Sometimes you discover a picture book that not only informs you, but inspires you as well. "Beatrice's Goat", by Page McBrier and illustrated by Lori Lohstoeter, is a story about a young girl living in Uganda who has many younger brothers and sisters and responds to the responsibility of helping her mother with all of the chores. She wants desperately to go to school, but cannot afford to buy the books or uniform that is required. As she helps her mother tend her siblings, hoe and plant the fields, tend the chickens and grind the cassava flour that they would take to market to sell, she realizes that she may never save enough money to pay for the necessary school items. Then, one day, her mother gives her wonderful news! Their family has been selected as one of twelve families that will be given a goat.

Her mother goes on to tell her that the goat won't arrive for sometime because they must prepare for this "lucky" gift.  They have to get some things ready before the goat arrives. They must build a shed from posts and banana fibers to provide a place for the goat to live. They must plant elephant grass for food along the edges of their cassava field. Finally, after much hard work and preparation, the goat arrives. The family is truly excited and Beatrice names her "Mugisa", which means luck in Ugandan. Not long afterward, Mugisa gives birth to twin kids. Beatrice begins to sell the goat's milk to her neighbors and is able to begin thinking about where this money should go. It could go to new clothes for her siblings or blankets for beds. But her mother, who is so very wise, has a better place for this money. She tells her daughter, who helps her so much and works so hard for her entire family, that this money is to go to pay for Beatrice's school expenses. Beatrice is so excited and happy to finally get to hold the well worn books and "study each word over and over until it stuck in her mind like a burr."

This book is based on a true story about a little girl by the name of Beatrice who lives in Uganda. But it's more that just a story. The book demonstrates how effective "Heifer Project International" is by providing livestock to people in need.  It's a project that helps people lift themselves out of poverty. There is an afterward by Hillary Rodham Clinton that also states her support to this deserving service enterprise.  In fact, some of the proceeds for buying this picture book will be donated to the project.  This is a wonderful picture book for ages 4 though adult.
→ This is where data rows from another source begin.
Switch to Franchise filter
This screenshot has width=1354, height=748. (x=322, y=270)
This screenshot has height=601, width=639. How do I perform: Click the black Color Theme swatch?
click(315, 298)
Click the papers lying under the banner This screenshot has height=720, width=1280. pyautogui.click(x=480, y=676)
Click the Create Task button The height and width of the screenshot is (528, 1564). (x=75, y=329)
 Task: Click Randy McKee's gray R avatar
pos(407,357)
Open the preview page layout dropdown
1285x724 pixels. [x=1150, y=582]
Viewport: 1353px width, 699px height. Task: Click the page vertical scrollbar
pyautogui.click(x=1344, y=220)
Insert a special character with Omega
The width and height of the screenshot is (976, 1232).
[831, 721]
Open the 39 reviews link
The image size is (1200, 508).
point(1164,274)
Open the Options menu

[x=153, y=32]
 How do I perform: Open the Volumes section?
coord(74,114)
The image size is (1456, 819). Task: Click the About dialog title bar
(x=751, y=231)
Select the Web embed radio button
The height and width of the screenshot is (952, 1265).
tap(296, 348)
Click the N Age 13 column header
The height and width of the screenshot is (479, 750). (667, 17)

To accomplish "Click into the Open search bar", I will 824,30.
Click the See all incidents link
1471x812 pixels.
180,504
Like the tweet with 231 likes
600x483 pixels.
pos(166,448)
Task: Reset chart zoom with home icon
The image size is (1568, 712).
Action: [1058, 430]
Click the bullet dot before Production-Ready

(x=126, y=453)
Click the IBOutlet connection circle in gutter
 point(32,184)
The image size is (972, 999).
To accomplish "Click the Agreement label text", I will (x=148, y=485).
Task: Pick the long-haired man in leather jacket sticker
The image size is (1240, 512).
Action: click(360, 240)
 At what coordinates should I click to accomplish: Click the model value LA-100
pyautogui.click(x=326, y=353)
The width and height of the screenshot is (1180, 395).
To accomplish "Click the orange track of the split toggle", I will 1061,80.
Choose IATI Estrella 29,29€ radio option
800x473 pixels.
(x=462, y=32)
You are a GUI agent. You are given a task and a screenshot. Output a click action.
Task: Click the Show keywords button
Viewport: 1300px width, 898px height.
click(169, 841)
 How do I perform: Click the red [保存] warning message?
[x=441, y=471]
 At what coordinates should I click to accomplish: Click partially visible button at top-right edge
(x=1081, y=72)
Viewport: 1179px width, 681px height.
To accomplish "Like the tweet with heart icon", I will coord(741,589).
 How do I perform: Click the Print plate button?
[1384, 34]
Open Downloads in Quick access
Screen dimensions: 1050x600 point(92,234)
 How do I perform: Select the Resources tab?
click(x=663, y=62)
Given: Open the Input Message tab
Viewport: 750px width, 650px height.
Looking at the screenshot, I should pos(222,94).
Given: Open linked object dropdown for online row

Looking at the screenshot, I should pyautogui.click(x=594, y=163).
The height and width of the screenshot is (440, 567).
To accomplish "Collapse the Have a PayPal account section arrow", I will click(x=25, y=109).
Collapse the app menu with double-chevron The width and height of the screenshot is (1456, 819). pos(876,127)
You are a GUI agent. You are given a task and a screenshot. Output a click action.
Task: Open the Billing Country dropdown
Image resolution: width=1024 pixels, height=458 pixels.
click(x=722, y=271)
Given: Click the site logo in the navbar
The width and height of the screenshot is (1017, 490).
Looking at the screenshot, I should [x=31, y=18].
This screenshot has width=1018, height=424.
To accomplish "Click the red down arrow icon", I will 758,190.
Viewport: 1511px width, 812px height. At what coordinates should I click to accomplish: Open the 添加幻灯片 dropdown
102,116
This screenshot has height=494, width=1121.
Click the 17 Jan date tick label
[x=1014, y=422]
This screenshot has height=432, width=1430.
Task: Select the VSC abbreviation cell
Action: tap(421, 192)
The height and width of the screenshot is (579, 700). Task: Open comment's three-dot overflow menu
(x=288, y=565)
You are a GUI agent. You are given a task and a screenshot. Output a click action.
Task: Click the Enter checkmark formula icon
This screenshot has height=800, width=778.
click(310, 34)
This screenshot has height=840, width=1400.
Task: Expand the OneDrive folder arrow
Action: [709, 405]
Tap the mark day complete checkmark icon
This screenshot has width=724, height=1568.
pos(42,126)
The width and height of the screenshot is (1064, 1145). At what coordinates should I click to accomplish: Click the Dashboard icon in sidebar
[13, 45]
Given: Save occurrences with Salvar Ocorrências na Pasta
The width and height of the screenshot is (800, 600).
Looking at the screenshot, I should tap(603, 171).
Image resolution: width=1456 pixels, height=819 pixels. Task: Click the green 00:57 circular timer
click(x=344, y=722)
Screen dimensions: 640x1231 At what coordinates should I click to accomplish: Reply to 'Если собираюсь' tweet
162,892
"Oy, Joy!", by Lucy Frank, is a wonderful book that is full of emotion and laughter throughout the entire story.  It very cleverly begins with a "match quiz".  Joy, and her friend, Mable, are beginning their 9th grade year in school and decide to take the "match quiz" to see what kind of boy would fit with them.  This "match quiz" is set up in the first chapter so that the reader can also take this quiz.  Already, the reader is hooked. Joy gives the reader her opinion on every question on the quiz, as well as everything else.  When she finds out that her great uncle is coming to stay with them because he suffered a stroke and can't make it on his own, her life becomes very complicated.  She lets the reader know how upset she is to lose her bedroom to her uncle and everything else that changes because of his presence.  For example, she has to move in with her little bratty brother and life becomes very cramped.  Her family lives in a small apartment in New York City and space is very limited to begin with.  But, she discovers many new and enlightening things about this great-uncle.  And, he ends up changing her life.  This is a thoroughly entertaining and endearing book that will keep you reading from cover to cover.  It is best for ages 11 though 15.